How to prevent dwarves from eating in the library

dwarf-fortress

I've just finished setting up a small library so my dwarves can appreciate the works of talented writers and scholars, but many of the chairs and tables are used by hungry dwarves looking for a place to eat despite the existence of a nearby legendary dining room in my fortress.

My knowledge-seeking dwarves don't seem bothered by it, but I find it extremely rude. How can I stop that?

Best Answer

The rules you need to remember about dwarves is that once they reach a specific hunger level (while idle) or a slightly higher hunger level (while working), they will attempt to path from their current location to the closest food that is available for eating. Once they reach that food, they will path again to the nearest location where they can eat the food they just picked up (i.e. a table and chair).

Available food means the food must not be flagged as forbidden or rotten, must not be already reserved for another task (such as cooking, brewing, eating by another dwarf, or be being hauled (or reserved for hauling) from its location to a stockpile, brewery, or kitchen).
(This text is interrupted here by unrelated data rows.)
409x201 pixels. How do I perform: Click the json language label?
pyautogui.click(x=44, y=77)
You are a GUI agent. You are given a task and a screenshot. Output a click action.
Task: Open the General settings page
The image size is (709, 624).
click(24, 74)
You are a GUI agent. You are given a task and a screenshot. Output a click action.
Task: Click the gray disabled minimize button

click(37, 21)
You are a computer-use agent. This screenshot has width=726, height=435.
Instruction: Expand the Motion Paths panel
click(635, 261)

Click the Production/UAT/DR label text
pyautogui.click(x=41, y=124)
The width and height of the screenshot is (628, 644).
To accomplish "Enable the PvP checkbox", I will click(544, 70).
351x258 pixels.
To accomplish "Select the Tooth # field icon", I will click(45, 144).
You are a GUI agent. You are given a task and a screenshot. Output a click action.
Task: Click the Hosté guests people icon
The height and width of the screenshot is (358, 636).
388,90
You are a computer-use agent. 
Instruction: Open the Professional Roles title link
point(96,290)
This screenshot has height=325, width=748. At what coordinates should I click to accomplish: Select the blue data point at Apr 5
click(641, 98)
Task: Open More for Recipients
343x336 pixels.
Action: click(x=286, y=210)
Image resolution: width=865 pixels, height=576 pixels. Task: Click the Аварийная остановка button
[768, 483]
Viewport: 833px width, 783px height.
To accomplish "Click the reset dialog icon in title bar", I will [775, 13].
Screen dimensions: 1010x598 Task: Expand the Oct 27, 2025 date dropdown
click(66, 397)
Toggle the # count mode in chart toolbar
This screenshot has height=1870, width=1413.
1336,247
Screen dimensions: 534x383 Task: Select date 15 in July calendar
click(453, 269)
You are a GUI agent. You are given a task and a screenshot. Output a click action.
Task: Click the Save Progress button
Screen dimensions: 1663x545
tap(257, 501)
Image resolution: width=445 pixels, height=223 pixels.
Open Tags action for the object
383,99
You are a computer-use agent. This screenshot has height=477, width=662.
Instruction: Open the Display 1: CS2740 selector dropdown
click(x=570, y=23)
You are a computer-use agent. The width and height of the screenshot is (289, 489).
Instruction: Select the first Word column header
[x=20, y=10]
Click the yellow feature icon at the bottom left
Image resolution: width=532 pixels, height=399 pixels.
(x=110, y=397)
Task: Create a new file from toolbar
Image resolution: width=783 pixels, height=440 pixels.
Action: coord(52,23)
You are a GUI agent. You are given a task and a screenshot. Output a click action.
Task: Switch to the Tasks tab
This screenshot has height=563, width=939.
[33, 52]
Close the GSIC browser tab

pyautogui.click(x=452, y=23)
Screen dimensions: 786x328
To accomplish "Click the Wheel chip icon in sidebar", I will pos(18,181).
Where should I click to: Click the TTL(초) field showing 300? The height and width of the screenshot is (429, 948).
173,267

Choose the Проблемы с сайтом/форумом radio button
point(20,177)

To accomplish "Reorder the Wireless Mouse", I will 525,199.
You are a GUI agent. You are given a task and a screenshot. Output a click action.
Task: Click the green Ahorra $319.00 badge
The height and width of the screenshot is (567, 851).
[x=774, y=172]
The Dwarf Fortress pathing algorithm checks for the nearest free object a dwarf wished to path to (in this case food), but ignores the actual usable path the dwarf must take (due to walls, Z levels, or lack of close stairways) to actually reach that object. This of course leads to some sub-optimal (idiotic) pathing behavior by dwarves, since a more optimal pathing algorithm would actually measure dwarf travel distance rather than Cartesian distance to the object.

An example of idiotic pathing is shown by the following:

A dwarf is located on 'Z level 50' and is standing in a dining room with a free table and chair. Three squares away there is available food on a stockpile. Directly below the dwarf (one Z level below) is an available meal (on 'Z level 49'). The dwarf will attempt to path to the food item directly below him, rather than the one three squares away, since it is 'closer'. If the dwarf can calculate a path to that food directly below him, even if reaching it requires walking to a stairway that is halfway across the map, that is what he will do. Once he has picked up that food, he will then path back to the dining area (assuming no closer table and chair exist), once again walking all the way across the map, so he can eat the food.

Now that you know how a dwarf calculates paths, you can look for certain conditions in your fortress to convert completely idiotic dwarf pathing into merely suboptimal/annoying pathing behavior.

As Antipattern has suggested, placing a meeting area in your main dining room will cause any idle dwarves to gather in that location (even before they are hungry). If there is both a food and booze stockpile (that contains available food and booze) inside or very very near (same Z level is recommended) of that dining area, and (available/free) dining tables and chairs have also been placed in the dining area, any idling dwarves in the meeting area should use them.

Unfortunately, working dwarves will decide to path to the closest free food or booze from wherever they were working when they decide they are hungry or thirsty. Once they path from where they stopped working to the closest food/booze, they will then path from there to the nearest free table to eat/drink it. If your library tables/chairs are closer (as per the pathing algorithm, above) than a dining room table/chair they will use your library to eat rather than your dining room.

Probably the only way to guarantee dwarves won't use your library to eat is to surround the library (above, below and all sides with dining areas (that also include food stockpiles). And even then, your researching dwarves may decide to eat in your library if and when they get hungry (if the closest food stockpile to the library is closer to a free library table than to a free dining room table).